"Bull, my dear—B, u, l, l, bull. The initial B is below."
"And is this," asked Phillis, with great contempt, "the way to learn reading? A kitchen chopper stands for A, and a cow with her legs out of drawing stands for B. Unless I can draw my cows for myself, Mrs. Cassilis, I shall not try to learn reading."
"You can draw, then?"
"I draw a little," said Phillis. "Not so well, of course, as girls brought up respectably."
"Pardon me, my dear Miss Fleming, if I say that sarcasm is not considered good style. It fails to attract."
Good style, thought Phillis, means talking so as to attract.
"Do let me draw you," said Phillis. Her temper was not faultless, and it was rising by degrees, so that she wanted the relief of silence. "Do let me draw you as you sit there."

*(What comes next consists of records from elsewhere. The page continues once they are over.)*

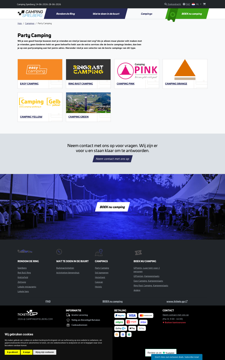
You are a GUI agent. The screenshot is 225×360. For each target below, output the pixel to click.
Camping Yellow (31, 116)
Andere (137, 290)
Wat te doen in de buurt (106, 13)
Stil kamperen (101, 272)
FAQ (48, 301)
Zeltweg (22, 281)
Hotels (98, 286)
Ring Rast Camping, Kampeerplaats (151, 285)
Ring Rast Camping (80, 83)
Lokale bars (23, 291)
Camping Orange (176, 83)
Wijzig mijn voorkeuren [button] (44, 352)
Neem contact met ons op (112, 159)
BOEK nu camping (185, 13)
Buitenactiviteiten (65, 267)
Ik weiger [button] (26, 352)
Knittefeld (23, 277)
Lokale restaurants (27, 286)
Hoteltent (100, 277)
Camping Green (78, 116)
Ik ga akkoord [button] (12, 352)
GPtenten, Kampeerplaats (146, 276)
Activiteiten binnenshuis (67, 272)
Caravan (99, 281)
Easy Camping (29, 83)
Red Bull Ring (24, 272)
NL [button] (196, 4)
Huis (20, 23)
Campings (147, 13)
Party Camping (102, 267)
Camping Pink (125, 83)
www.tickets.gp (177, 301)
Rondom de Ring (65, 13)
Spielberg (22, 267)
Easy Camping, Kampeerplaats (148, 280)
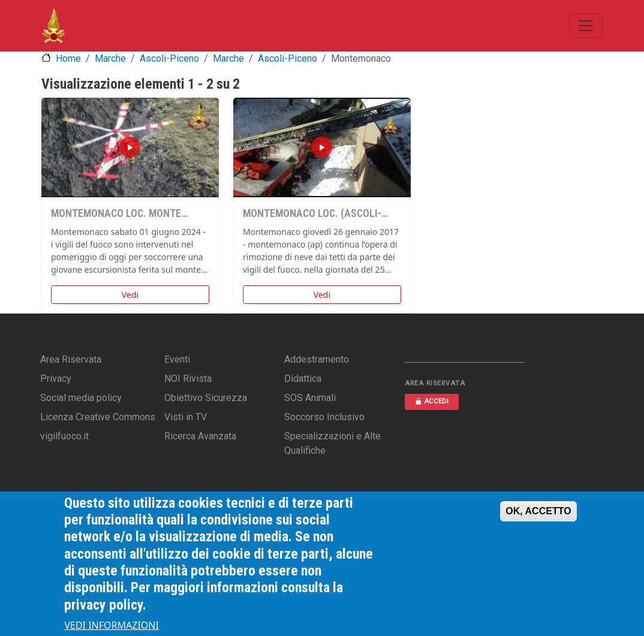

She did not wait for permission, but sketched in a few moments a profile portrait of her visitor, in which somehow the face, perfectly rendered in its coldness and strength, was without the look which its owner always thought was there—the look which invites sympathy. The real unsympathetic nature, caught in a moment by some subtle artist's touch, was there instead. Mrs. Cassilis looked at it, and an angry flush crossed her face, which Phillis, wondering why, noted.
"You caricature extremely well. I congratulate you on that power, but it is a dangerous accomplishment—even more dangerous than the practice of sarcasm. The girl who indulges in the latter at most fails to attract; but the caricaturist repels."
"Oh!" said Phillis, innocent of any attempt to caricature, but trying to assimilate this strange dogmatic teaching.